1979 novel by Walter F. Murphy

First edition

The Vicar of Christ is a bestselling 1979 novel by Walter F. Murphy. The novel tells the life story of the fictional Declan Walsh, who at various stages of his life is a Medal of Honor recipient for actions during the Korean War, Chief Justice of the United States, and finally Pope Francis I (Latin: Franciscus Primus).

It uses as a narrative framing device the format of being a transcription of tape recordings of interviews made in preparation for writing a biography of the now-dead 'Papa Francesco'.

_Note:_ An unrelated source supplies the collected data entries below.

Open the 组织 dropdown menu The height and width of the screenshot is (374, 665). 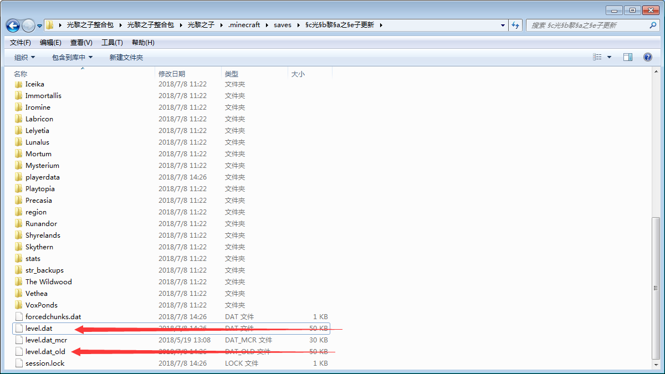[x=24, y=57]
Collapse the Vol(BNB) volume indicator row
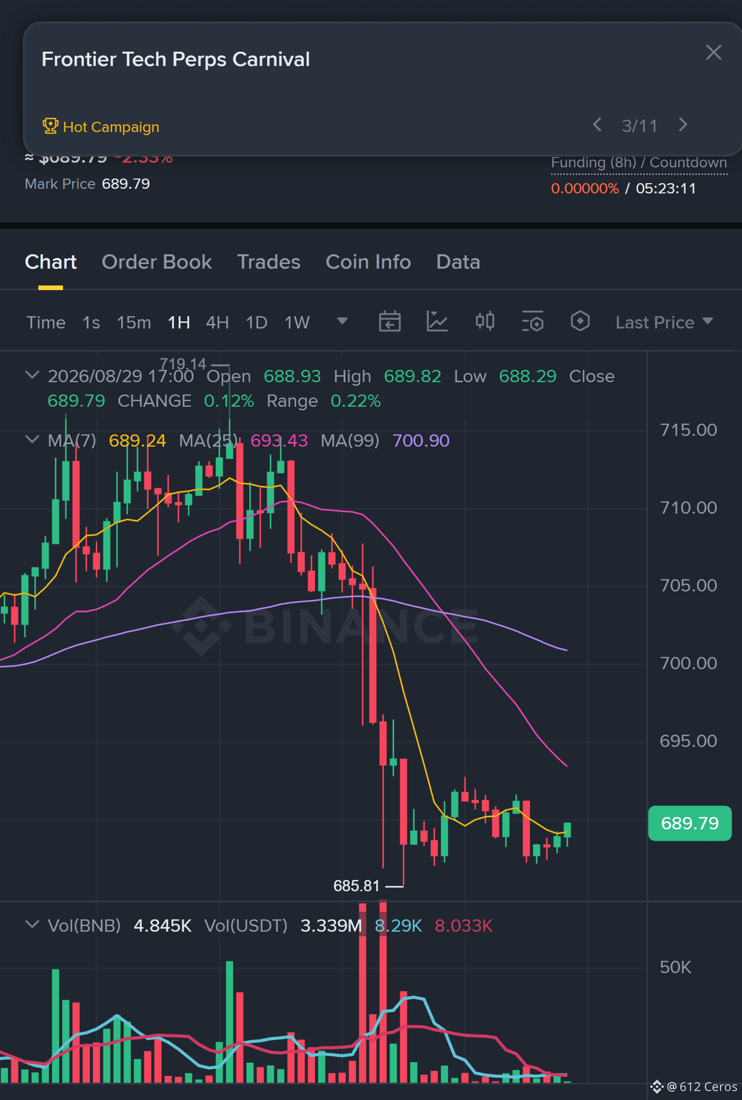742x1100 pixels. point(32,924)
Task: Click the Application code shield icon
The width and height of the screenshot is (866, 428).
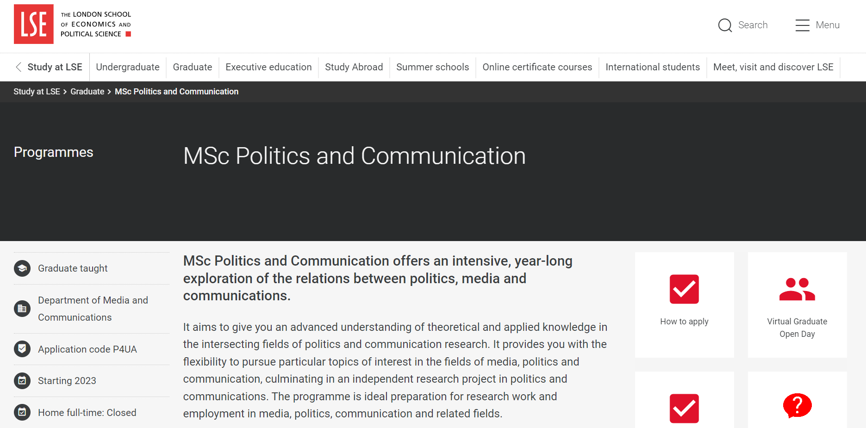Action: click(22, 349)
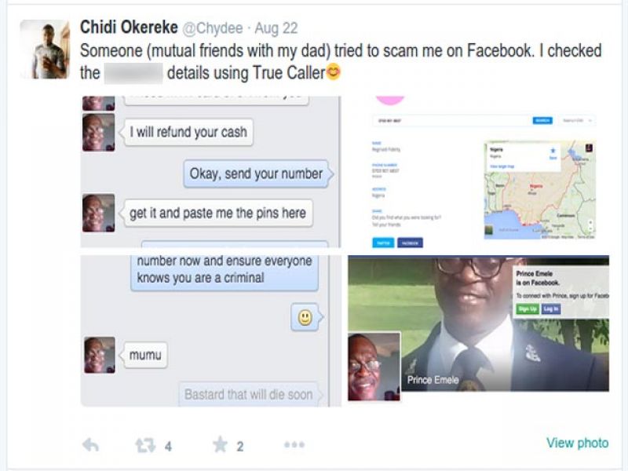
Task: Click the reply arrow icon
Action: pos(90,445)
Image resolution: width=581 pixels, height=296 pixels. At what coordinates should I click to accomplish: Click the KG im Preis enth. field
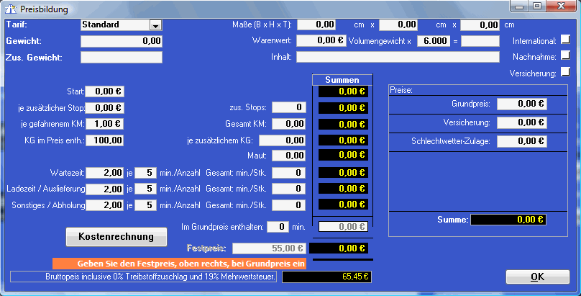coord(105,140)
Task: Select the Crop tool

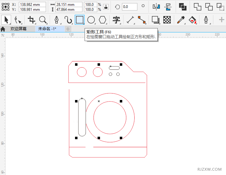Action: click(31, 20)
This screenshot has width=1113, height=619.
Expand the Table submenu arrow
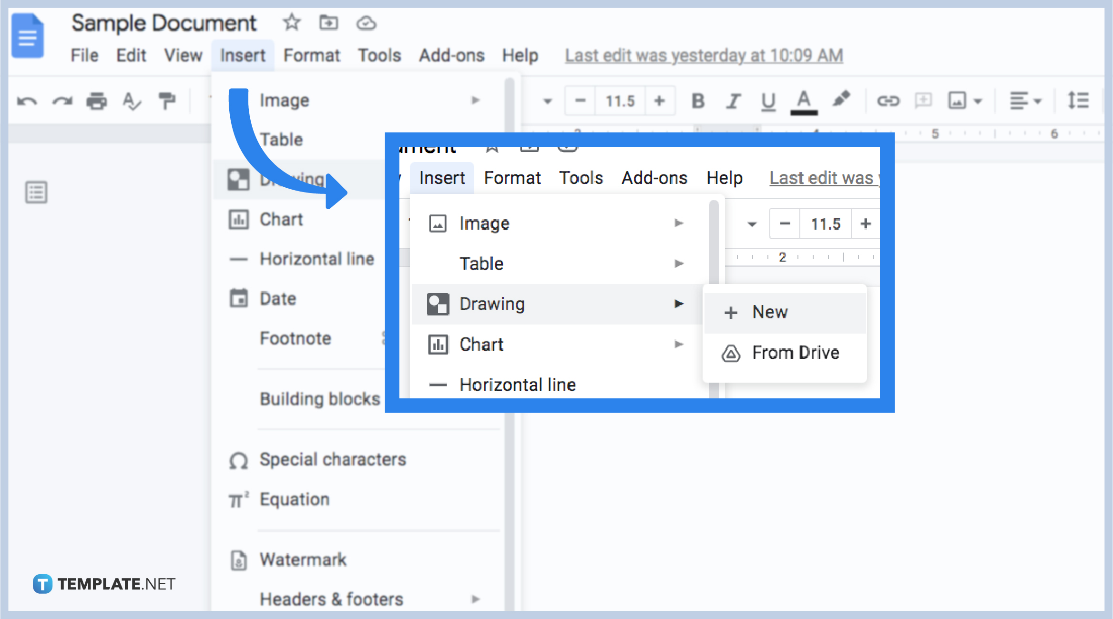(x=680, y=264)
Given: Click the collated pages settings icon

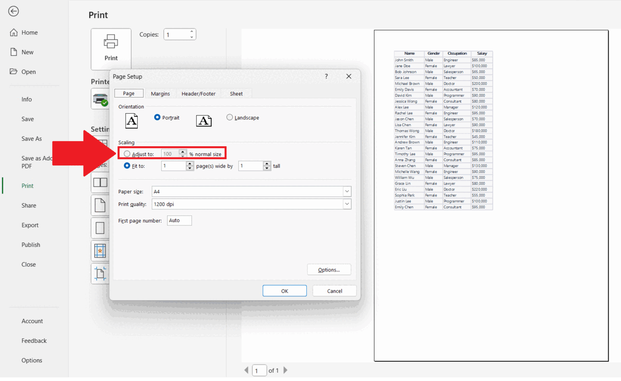Looking at the screenshot, I should (x=100, y=182).
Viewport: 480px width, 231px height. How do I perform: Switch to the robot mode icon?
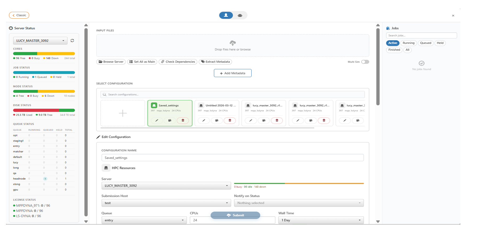[x=240, y=15]
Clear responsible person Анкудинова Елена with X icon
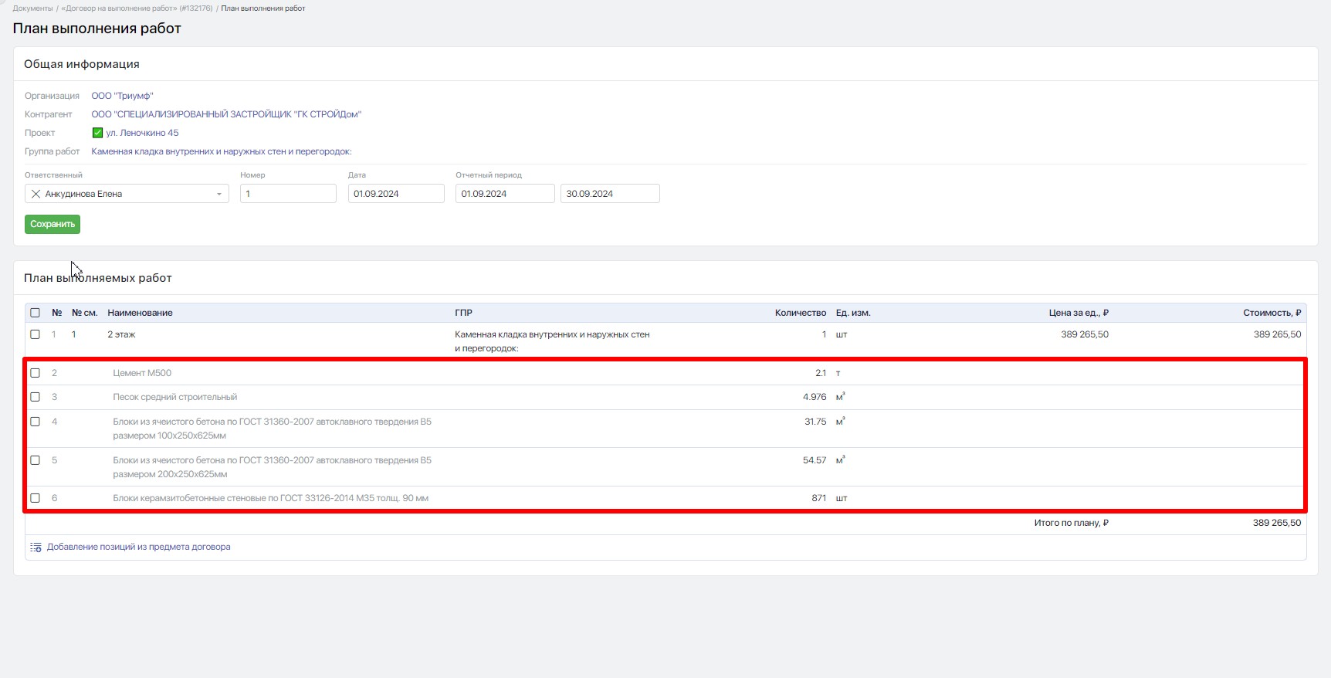The height and width of the screenshot is (678, 1331). [36, 194]
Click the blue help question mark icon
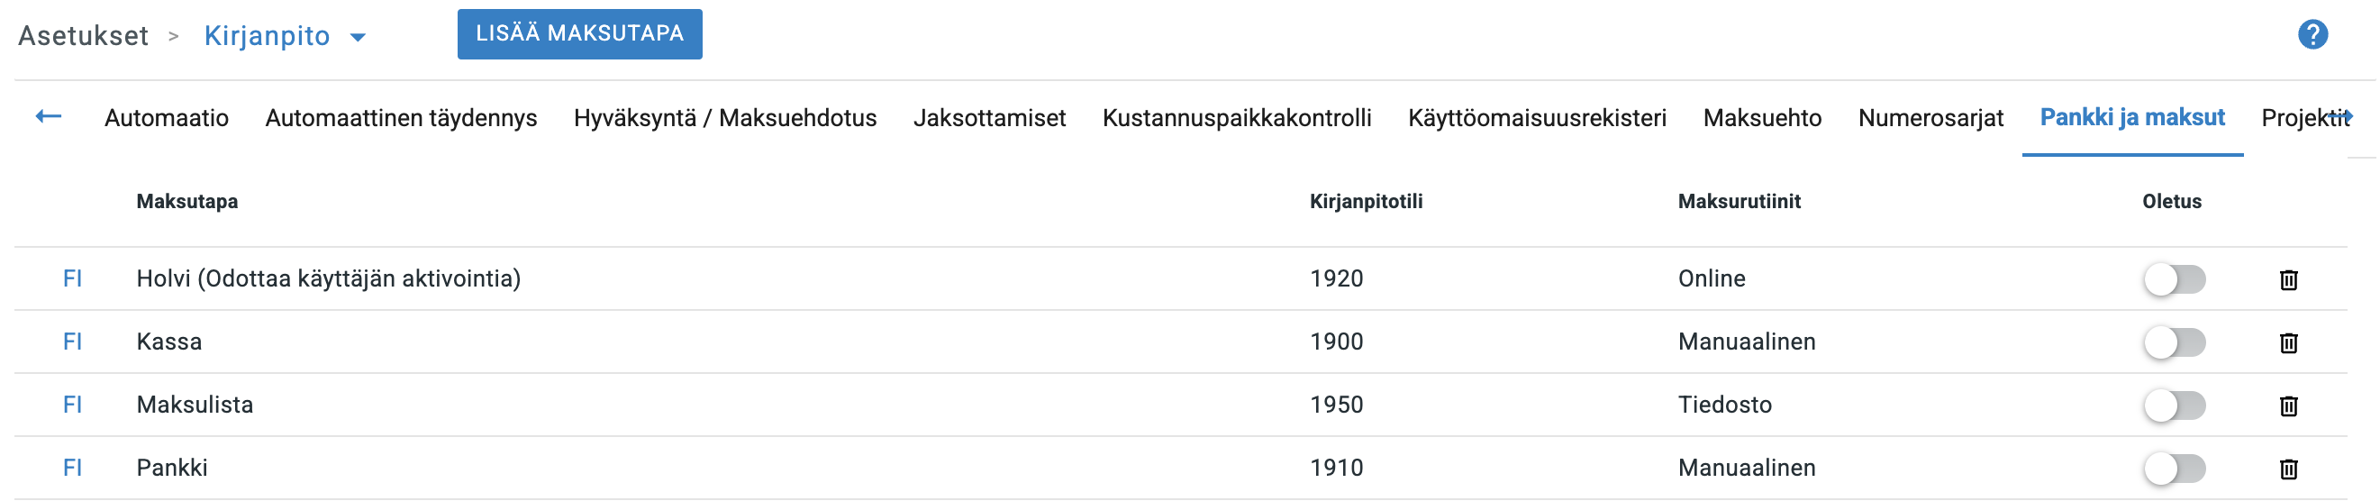This screenshot has height=501, width=2380. pyautogui.click(x=2312, y=35)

The four interviewees are, in order: Master Gunnery Sergeant Giuseppe Michelangelo Guicciardini, Jr., USMC retired, who recounts Walsh’s wartime experiences; Associate Justice of the Supreme Court C. Bradley Walker, III, who recounts the circumstances leading to Walsh’s appointment, career, and eventual resignation as Chief Justice; Ugo Cardinal Galeotti, who recounts the election of Declan Walsh (at the time a simple monk who had resigned as Chief Justice after the death of his wife) by a bitterly deadlocked conclave and his subsequent career as Papa Francesco; and Walsh’s Papal Press Secretary Robert Twisdale, who recounts the assassination and funeral of Papa Francesco. Each of the four interviews is prefaced with a short quotation from a poem by Zbigniew Herbert.